• **SHORT EXERCISE**
Convert the material below into a JSON array of strings with one string per line, omitting blank lines.

** Start of ENTRIES PROVIDED **

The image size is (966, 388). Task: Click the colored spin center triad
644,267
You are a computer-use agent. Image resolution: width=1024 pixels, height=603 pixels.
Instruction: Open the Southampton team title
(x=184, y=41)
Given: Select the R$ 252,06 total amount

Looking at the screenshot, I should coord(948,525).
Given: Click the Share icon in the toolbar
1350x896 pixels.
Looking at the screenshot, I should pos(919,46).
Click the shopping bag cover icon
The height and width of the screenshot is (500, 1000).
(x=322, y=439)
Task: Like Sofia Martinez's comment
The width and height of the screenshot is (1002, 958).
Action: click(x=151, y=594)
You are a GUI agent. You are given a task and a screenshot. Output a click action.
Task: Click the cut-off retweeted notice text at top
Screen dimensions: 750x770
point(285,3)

** End of ENTRIES PROVIDED **

• **RESULT FOR THIS EXERCISE**
[
  "The image size is (966, 388). Task: Click the colored spin center triad",
  "644,267",
  "You are a computer-use agent. Image resolution: width=1024 pixels, height=603 pixels.",
  "Instruction: Open the Southampton team title",
  "(x=184, y=41)",
  "Given: Select the R$ 252,06 total amount",
  "Looking at the screenshot, I should coord(948,525).",
  "Given: Click the Share icon in the toolbar",
  "1350x896 pixels.",
  "Looking at the screenshot, I should pos(919,46).",
  "Click the shopping bag cover icon",
  "The height and width of the screenshot is (500, 1000).",
  "(x=322, y=439)",
  "Task: Like Sofia Martinez's comment",
  "The width and height of the screenshot is (1002, 958).",
  "Action: click(x=151, y=594)",
  "You are a GUI agent. You are given a task and a screenshot. Output a click action.",
  "Task: Click the cut-off retweeted notice text at top",
  "Screen dimensions: 750x770",
  "point(285,3)"
]